====== EXTRAIT FOURNI

Comment promouvoir efficacement la transition écologique sur les réseaux sociaux ?

1 080 607. C’est le nombre d’organisations comprises, à date de rédaction de cet article, dans le segment particulier de l’économie française qu’est l’économie sociale et solidaire (ESS).

Selon la définition officielle, issue d’une loi de 2014, le concept désigne « un ensemble d’entreprises organisées sous forme de coopératives, mutuelles, associations, ou fondations, dont le fonctionnement interne et les activités sont fondés sur un principe de solidarité et d’utilité sociale ». Se réclamant ainsi de l’intérêt général plutôt que de la recherche du profit individuel, l’ESS bénéficie d’un présupposé positif quant à son impact, et notamment son impact environnemental.

C’est pourquoi elle semble avoir un rôle particulier à jouer quant à l’information et à la promotion de la nécessaire transition écologique. Ce notamment via les réseaux sociaux, gratuits et surtout ouvert à tous, garantissant une audience importante.

Nos recherches se sont ainsi intéressées à un réseau réseau social particulièrement consulté pour obtenir de l’information, à savoir Twitter. Nous avons étudié les messages qui y sont véhiculés par les organisations de l’ESS grâce à la création d’un programme informatique, nourri de 910 649 tweets, publiés par 763 acteurs de l’ESS, parmi lesquels 23 221 avaient trait à l’environnement. Pour une communication efficace, nos conclusions mettent en avant tant l’importance du nombre d’abonnés que les performances supérieures des messages adoptant un ton positif.

Le nucléaire à part

Notre première piste de travail a consisté à identifier les mots les plus fréquents et les liens qu’ils entretiennent entre eux.

« ESS » est directement rattaché au développement durable, à l’économie circulaire et à la responsabilité sociale des entreprises, attestant de son rôle perçu dans ces enjeux. Pour ce qui est des principales thématiques qui ressortent, le mot-clé « environnement » s’avère fortement associé aux questions relatives à la santé et à la pollution, ainsi qu’à l’agriculture et l’usage de pesticide. Il est également lié à des questions sociales, humanitaires. De façon assez attendue, la question des déchets va, elle, de pair avec celle du recyclage et plus largement aux différentes alternatives (réemploi, bio-déchets, gaspillage…). Autour du « climat », « COP21 » tient une place importante.

La problématique de l’énergie est rattachée à l’innovation, à l’urbanisme et aux alternatives renouvelables. La coopérative Enercoop semble être un acteur emblématique de ce secteur, son nom étant fréquemment utilisé comme mot-clé.

L’énergie nucléaire forme, toutefois, un groupe très distinct et ce débat semble se dérouler séparément de celui sur l’énergie en général. L’association avec des exemples emblématiques d’accidents industriels (Tchernobyl, Fukushima) témoigne de la mise en avant des dangers plutôt que des avantages de cette source d’énergie.

============

» CONSIGNE 1:
Reproduisez tels quels l'ensemble des enregistrements, en laissant les images de côté.

====== DONNÉES AFFICHÉES

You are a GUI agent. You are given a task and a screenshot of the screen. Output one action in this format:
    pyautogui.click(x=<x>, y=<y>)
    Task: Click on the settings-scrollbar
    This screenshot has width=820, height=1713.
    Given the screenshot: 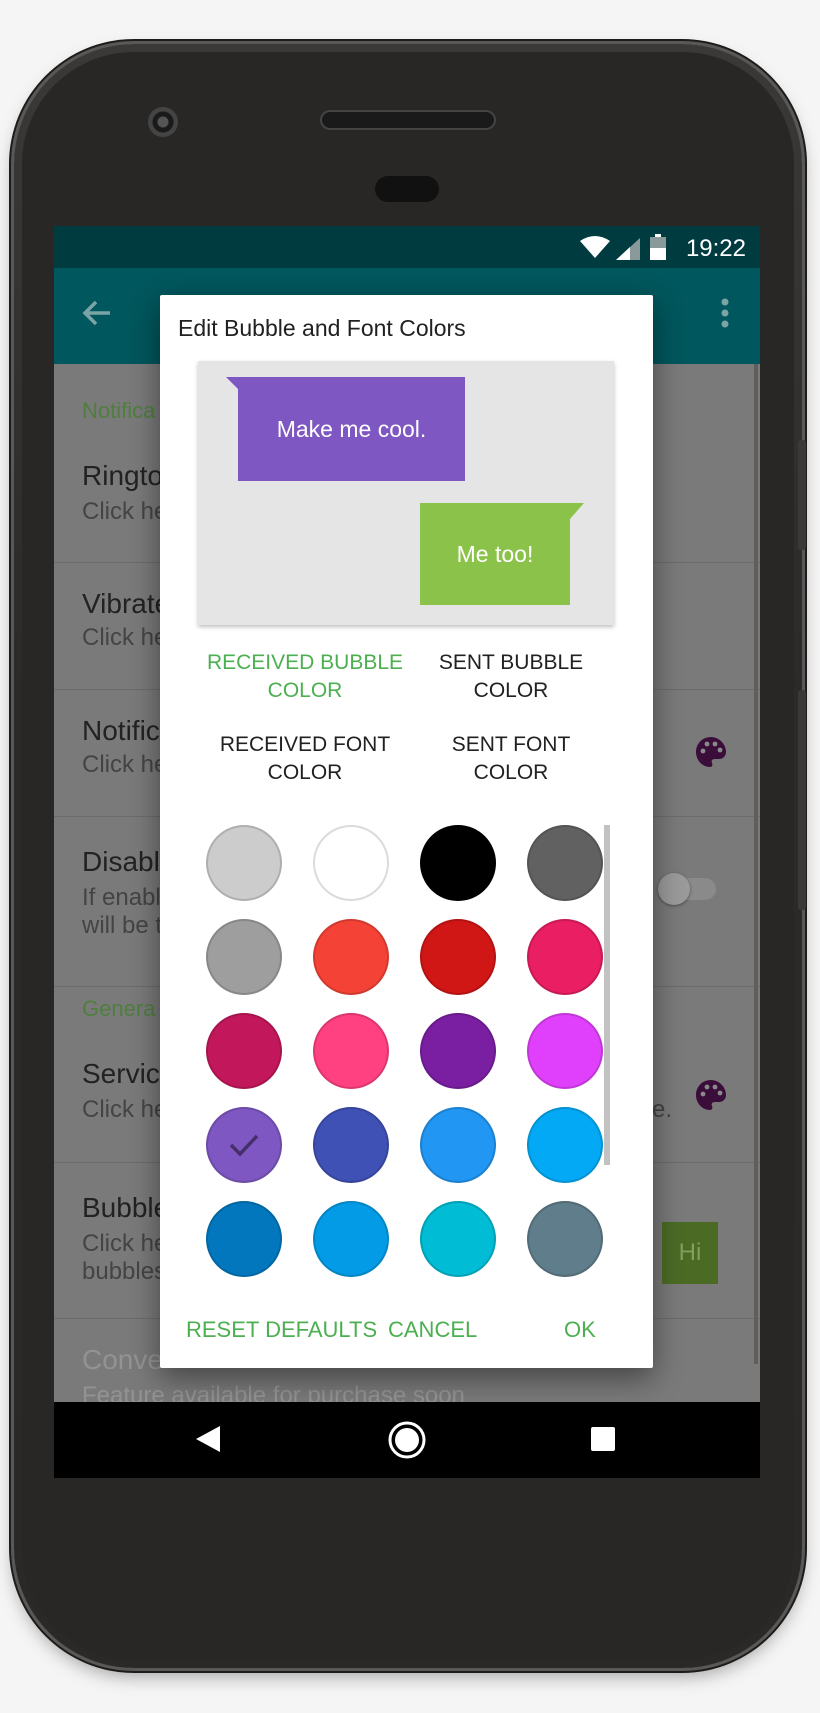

============

» CONSIGNE 2:
Recopiez fidèlement le passage de l'extrait sur l'économie sociale et solidaire, en commençant à « Le nucléaire à » et en terminant à « une place importante. ».

» ESPACE DE RÉPONSE 1:
You are a GUI agent. You are given a task and a screenshot of the screen. Output one action in this format:
    pyautogui.click(x=<x>, y=<y>)
    Task: Click on the settings-scrollbar
    This screenshot has width=820, height=1713.
    Given the screenshot: 

» ESPACE DE RÉPONSE 2:
Le nucléaire à part

Notre première piste de travail a consisté à identifier les mots les plus fréquents et les liens qu’ils entretiennent entre eux.

« ESS » est directement rattaché au développement durable, à l’économie circulaire et à la responsabilité sociale des entreprises, attestant de son rôle perçu dans ces enjeux. Pour ce qui est des principales thématiques qui ressortent, le mot-clé « environnement » s’avère fortement associé aux questions relatives à la santé et à la pollution, ainsi qu’à l’agriculture et l’usage de pesticide. Il est également lié à des questions sociales, humanitaires. De façon assez attendue, la question des déchets va, elle, de pair avec celle du recyclage et plus largement aux différentes alternatives (réemploi, bio-déchets, gaspillage…). Autour du « climat », « COP21 » tient une place importante.